David Smith, of property consultants Carter Jonas had previously told the BBC "where house prices go from here is difficult to predict because there are so many factors at work at the moment ... the fallout from the Budget will certainly have a major role to play in the coming months, with uncertainty surrounding impending public sector cuts and higher taxes, and of course we still have the ever-present threat of interest rate rises in the mix".

He is right, except for the predicted future for house prices (e.g. take a look at the standard curve for any 'asset' above - we are just going past the 'return to normal' point).  In fact the only thing that will slow the second decline is the realisation that supply of new property under the last Government was allowed to consistently lag well behind known demand (helping to 'inflate' prices and provide a 'feeling of wealth') ... but to everyone's cost.  If you currently feel you are a beneficiary of this, please think again ... e.g. think about the 'hand' you have dealt to your children (and grand children) and all young people today (and how long those clever enough to spot this are likely to stay in this country as a result), about how much you (and everyone else) have actually paid in your lifetime to banks (e.g. double the value of your mortgage) and bankers bonuses (and inflated estate agent fees), the fact that you only actually recover any actual 'profit' when you die and when it's of no use to you (as you still have to live somewhere), and the fact the Government plan to fund your old age care by selling your house to pay for it (as they don't have the cash to do it any other way)!  Speculation and investment in property also does nothing to improve the massive trade imbalance (and our ability to fund the nation's public services) or halt rising Government debt ...  etc etc

The new Government do not appear to be planning anything with regard to easing constraints to building new property either, which will maintain the long term imbalance between supply and demand, and will obviously reduce the speed and final level of decline.  They have also reduced the top rate of capital gains to help the 'speculators' who benefited greatly from property speculation in the past, to maintain people's interest in property, and to once again reduce the speed and final level of decline. None of these things solve any of the real problems however, and just wait until public sector jobs are slashed and interest rates start to increase (due to the rising costs of imports e.g. petrol prices up 30% to £5.30/gallon).
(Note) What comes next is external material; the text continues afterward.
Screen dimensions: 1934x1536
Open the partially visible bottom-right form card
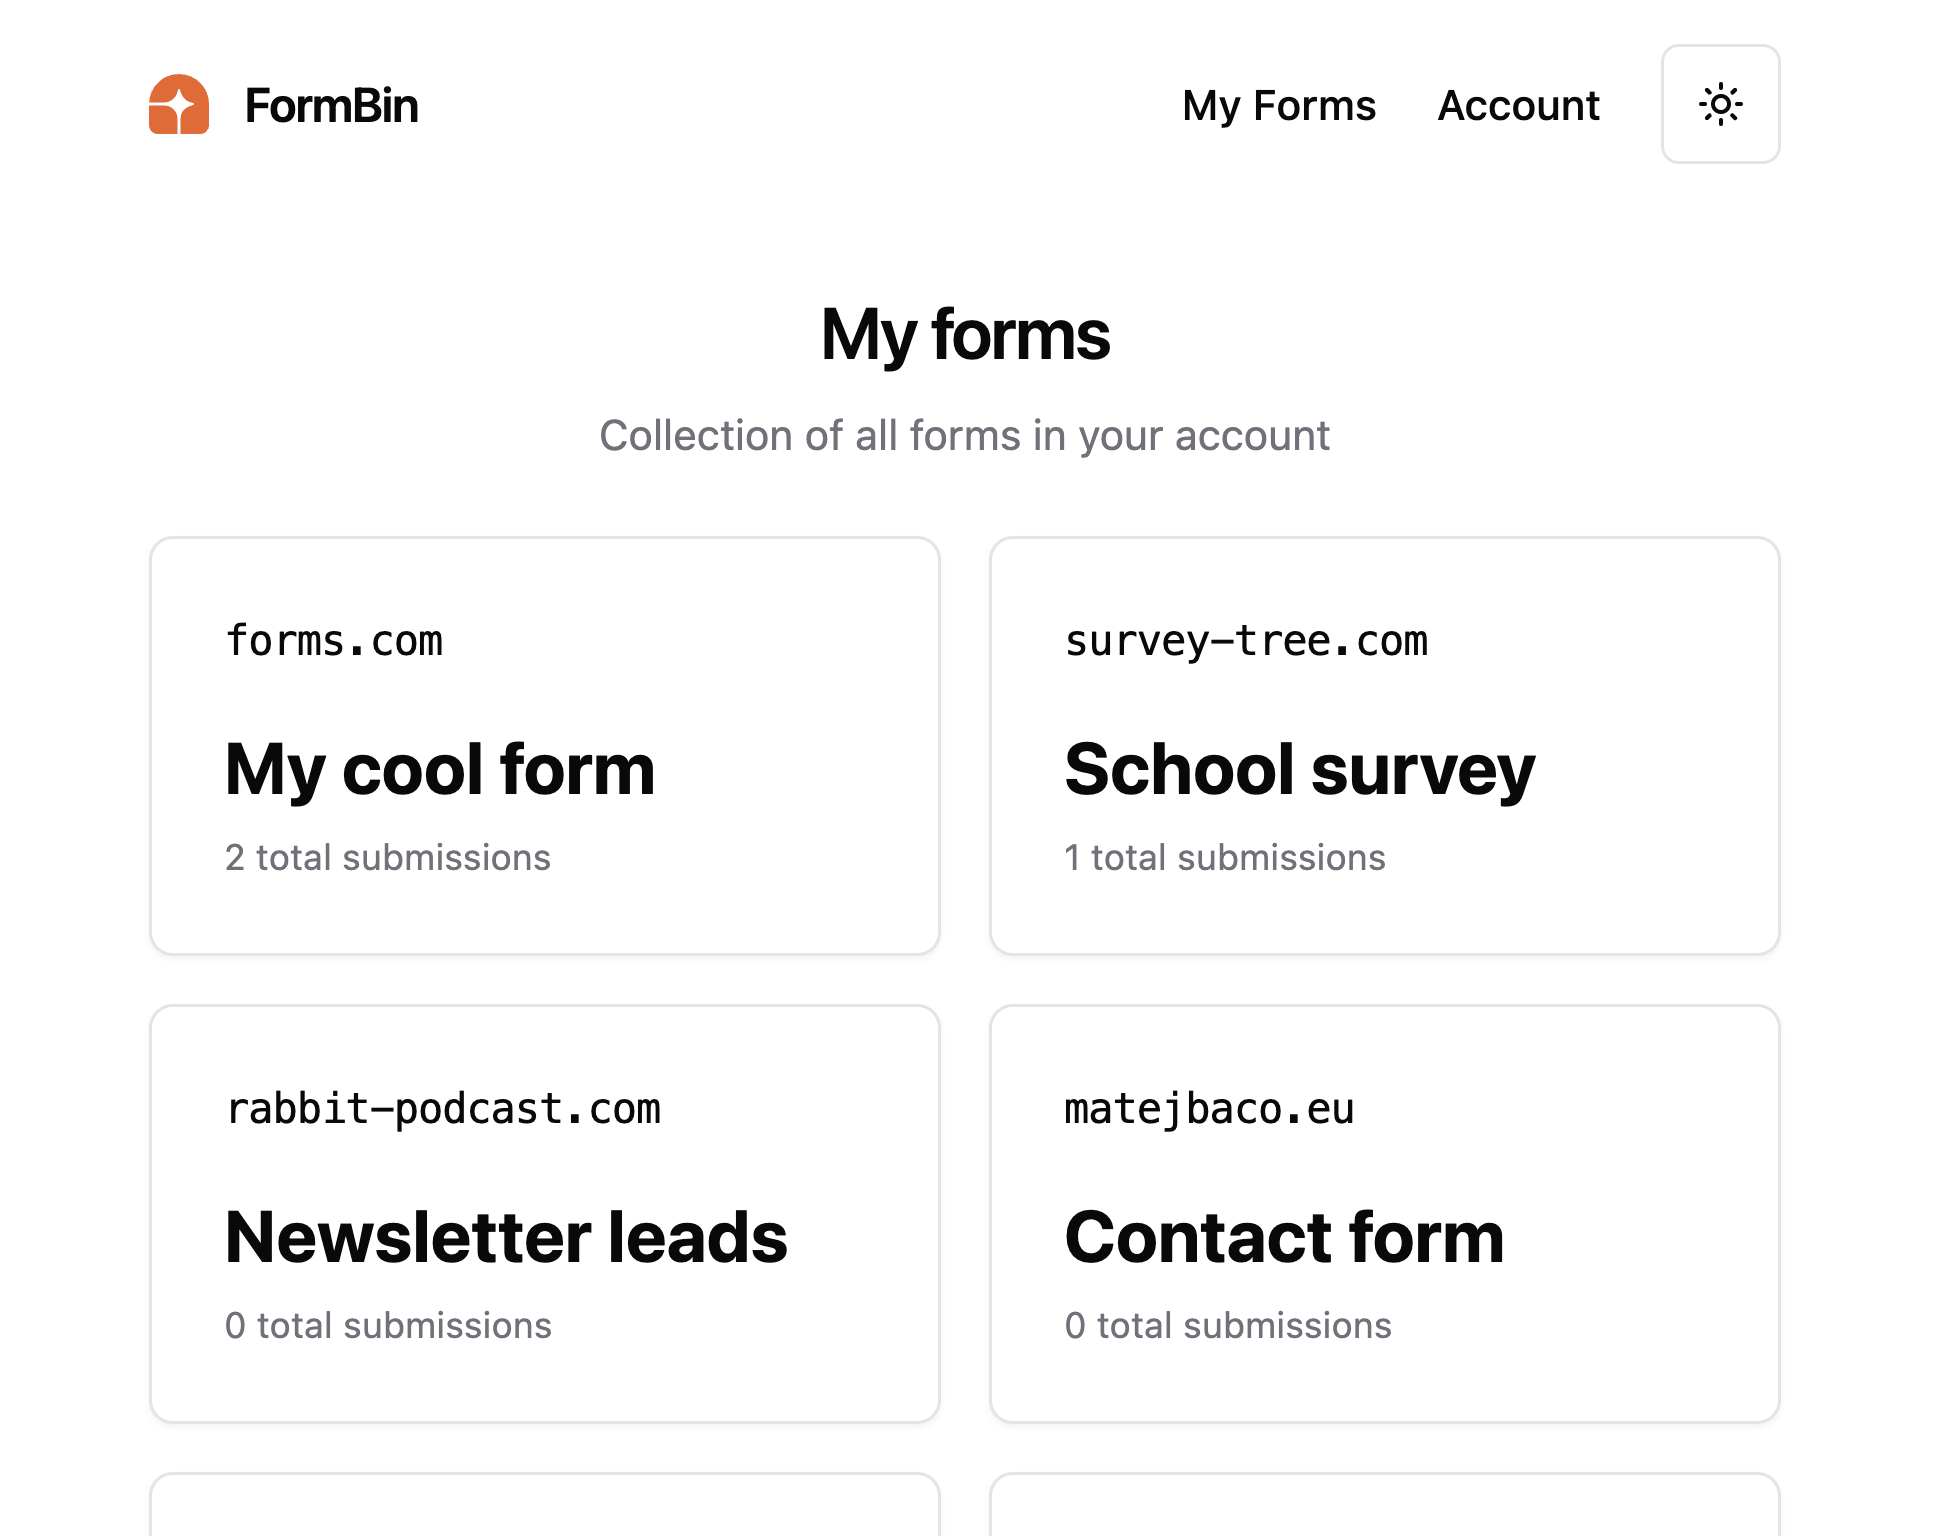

A little more reality still needs to creep in I'm afraid ... and 'flawed economics' (Poweromics - self interest, and greed) needs be replaced by a 'new economics' (Leanomics - based on value, values, trust, honesty, responsibility and respect). Nothing else will do ... as nothing else will work.  Where do you think the millions of jobs are going to come from to reduce the trade deficit, reduce Government debt, and pay for public services?